高齢者医療制度(70歳~75歳未満)

70歳を迎えると、医療機関窓口での自己負担割合や自己負担限度額が変更になります。ご自身の変更内容について、確認しておきましょう。

70歳以上75歳未満の自己負担割合

70歳以上74歳までの被保険者・被扶養者(「後期高齢者医療制度」に該当している方、現役並みの所得があり3割負担の方を除く)が、窓口で支払う一部負担金の割合は2割です。
また現役並みの所得がある方は、3割負担となります。

70歳~74歳の窓口負担金割合
所得 窓口負担割合
一般 2割
現役並み所得の方 3割

なお、70歳以上74歳の高齢者は、受診の際に保険証とともに「高齢受給者証」の提示が必要になります(後期高齢者医療制度に加入している方を除く)。

「現役並み所得者」判定に係る判定基準の変更

現役並みの所得のある高齢者を「現役並み所得者(一定以上所得者)」といい、自己負担は3割となります。
70歳~74歳の方について、被扶養者が後期高齢者医療制度の被保険者となることで、収入が変わらないにもかかわらず、現役並み所得者と判定される場合があります。
ただし、下記のいずれかに該当する場合は、健康保険組合に届け出ることで一般の方と同じ一部負担金割合負担とすることができます。
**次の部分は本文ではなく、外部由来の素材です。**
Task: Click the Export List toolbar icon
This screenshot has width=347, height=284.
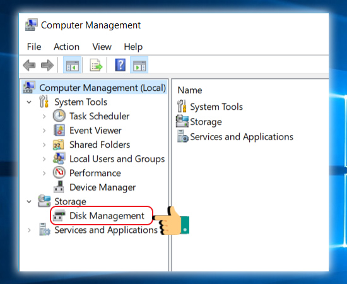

  • 複数世帯の年収が520万円(単身者の場合383万円)未満の場合
  • 被扶養者が後期高齢者医療制度の被保険者になることで、単身者の基準(年収383万円以上)に該当する被保険者については、世帯に他の70歳以上75歳未満の被扶養者がいない場合に、被扶養者であった人の収入を合算した年収が520万円未満の場合

70歳以上75歳未満の自己負担限度額

70歳以上75歳未満の高齢者も、医療費の自己負担には限度額があります。限度額を超えた場合は、超えた額が高額療養費として支給されます。
所得区分が「一般」と「低所得者」の方は、外来の場合は個人ごとの自己負担限度額があります。入院を含む場合は、外来と入院の自己負担額を合算する世帯ごとの自己負担限度額があります。
所得区分が「現役並み」の方は、すべての外来・入院の自己負担額が世帯合算の対象となります。上限額は所得額などによって異なります。

詳しくは健保組合までお問い合わせください。

70歳~74歳の方が医療機関窓口で提示する証明書は?

医療機関窓口での支払いを限度額までとするには、窓口で提示する証明書があります。
それぞれ所得区分によって異なりますので、ご注意ください。

  • 所得区分が「現役並みⅠ」、「現役並みⅡ」の方は、「高齢者受給者証」に加えて「限度額適用認定証」を提示することで、自己負担限度額までの支払いとなります。
  • 所得区分が「一般」、「現役並みⅢ」の方は、「高齢受給者証」を提示することで自己負担限度額までの支払いとなります。
  • 所得区分が低所得者の方は「限度額適用・標準負担額減額認定証」の申請が必要です。

注意

入院や外来受診で自己負担額が高額になる場合は、あらかじめ「限度額適用認定証」の交付を受けて、支払いの際に提示すれば、医療機関ごとに窓口での支払いが自己負担限度額までとなります。

※「限度額適用認定証」が提示されない場合、医療機関での支払い額が「現役並みⅢ」の自己負担限度額になります。
ただしその場合でも、ご自身の上限額を超えて支払われた額は後日払い戻されます。

70歳以上の自己負担限度額
70歳以上の自己負担限度額

※1 住民税非課税の世帯に属する方。
※2 住民税非課税の世帯で、世帯員の所得が一定基準に満たない方。
※3 過去12カ月以内に3回以上、上限額に達した場合は、4回目から「多数回」該当となり、上限額が下がります。

75歳到達月の自己負担限度額

高額療養費は、月の1日から月末までを1カ月として計算しています。月の途中で75歳の誕生日を迎えて後期高齢者医療制度の被保険者になる場合、組合健保で自己負担限度額まで負担し、後期高齢者医療制度でも自己負担限度額まで負担するため、前月と比べて一部負担金の額が増加する場合がありました。
こうした問題を解消するため、平成21年1月より「75歳到達月の高額療養費自己負担限度額の特例」が創設されました。75歳到達月については、誕生日前の組合健保と誕生日後の後期高齢者医療制度における自己負担限度額が本来の1 / 2に変更になります。
ただし、75歳の誕生日がその月の初日の場合は適用されません。また、被保険者が後期高齢者医療制度の被保険者となる場合、その被扶養者についても特例の対象となります。